Second place? Pennsylvania, at $108.3 million. A few other notables: New Jersey, $92.7 million, good for fifth place, and Michigan, at $13.9 million, all the way down in 20th.
These numbers come courtesy of the X account of Alfonso Straffon, a former Deutsche Bank analyst who’s been covering the sports betting/gambling space for 14 years (and worked the markets in Costa Rica prior to that).
But the main thrust of Staffon’s tweets on the subject of taxes came in a second post, when he added iCasino taxes to the ledger.
New York still led, but not really, as Pennsylvania collected $631.8 million year-to-date when combining sports betting and iCasino, and that doesn’t include August’s numbers. They will pull ahead of New York.
Michigan jumped all the way to third, with $353 million collected in combined taxes — meaning, some 96% of Michigan’s online gambling taxes this year have come from iCasino.
New Jersey was fourth, at $325 million in total.
Other regulated iCasino states: Connecticut collected $18.9 million in sports betting taxes and another $45.7 million in online casino; West Virginia came in with $2.5 million in sports betting taxes and another $16.5 million in iCasino; Rhode Island was an outlier, with $11.5 million in sports betting tax collections but only $5.2 million in iCasino, though the latter didn’t launch until March 5; and Delaware brought in $4 million in sports betting taxes and another $12.2 million in online casino gaming.
New York, New York
The numbers above — especially when seen in the charts Straffon laid out — are eye-opening, even to those who follow the industry and already knew online casino has more revenue-generation potential than sports betting.
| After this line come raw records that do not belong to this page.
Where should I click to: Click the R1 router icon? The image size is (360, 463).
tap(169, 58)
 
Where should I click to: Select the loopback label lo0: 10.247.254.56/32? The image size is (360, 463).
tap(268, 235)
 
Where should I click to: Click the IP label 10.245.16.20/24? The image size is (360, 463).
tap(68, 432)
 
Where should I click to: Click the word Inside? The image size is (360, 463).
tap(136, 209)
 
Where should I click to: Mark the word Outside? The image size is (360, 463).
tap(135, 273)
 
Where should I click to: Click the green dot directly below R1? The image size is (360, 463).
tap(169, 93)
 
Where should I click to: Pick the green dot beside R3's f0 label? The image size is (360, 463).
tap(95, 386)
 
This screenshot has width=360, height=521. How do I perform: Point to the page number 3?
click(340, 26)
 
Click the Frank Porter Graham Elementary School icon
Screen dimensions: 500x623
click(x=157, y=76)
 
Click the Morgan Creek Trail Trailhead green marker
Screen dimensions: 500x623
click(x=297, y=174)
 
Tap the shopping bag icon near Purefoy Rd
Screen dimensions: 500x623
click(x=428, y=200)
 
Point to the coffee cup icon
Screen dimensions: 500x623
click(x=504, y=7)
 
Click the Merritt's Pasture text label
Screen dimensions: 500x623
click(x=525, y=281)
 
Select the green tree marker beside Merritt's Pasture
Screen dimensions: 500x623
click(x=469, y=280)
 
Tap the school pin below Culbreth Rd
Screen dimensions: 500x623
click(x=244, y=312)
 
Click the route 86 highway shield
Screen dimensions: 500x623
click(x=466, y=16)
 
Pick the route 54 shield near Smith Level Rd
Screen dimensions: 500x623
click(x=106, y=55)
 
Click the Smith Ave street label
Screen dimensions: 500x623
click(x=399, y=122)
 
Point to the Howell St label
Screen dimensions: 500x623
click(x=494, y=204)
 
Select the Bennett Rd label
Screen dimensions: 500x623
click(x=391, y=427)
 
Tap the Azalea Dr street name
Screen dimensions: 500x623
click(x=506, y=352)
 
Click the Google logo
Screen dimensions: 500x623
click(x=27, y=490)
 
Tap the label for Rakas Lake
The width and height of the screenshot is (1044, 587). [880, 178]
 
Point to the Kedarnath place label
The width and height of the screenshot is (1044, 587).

New York, with its 51% tax rate, is clearly head and shoulders above the rest of the crowd on sports betting — but a little back-of-the-envelope math shows what legalized iCasino in New York could mean to the state’s tax coffers.
For perspective, New Jersey’s online sports betting tax rate is 13%, its online casino tax rate is 15%, and the state collected nearly 72% of its online gambling tax from iCasino.
Transition these numbers to neighboring New York, and you start running out of calculator space. Imagine, for a moment, New York legalized and then taxed iCasino at that same 51% as sports betting, and let’s also say the state ended up collecting 72% of its online gambling taxes from that vertical.
Well, that $654 million year-to-date number would explode to over $2.3 billion.
Those are some serious numbers to chew on as New York state Sen. Joseph Addabbo Jr. prepares to make another push for iCasino legalization in 2025.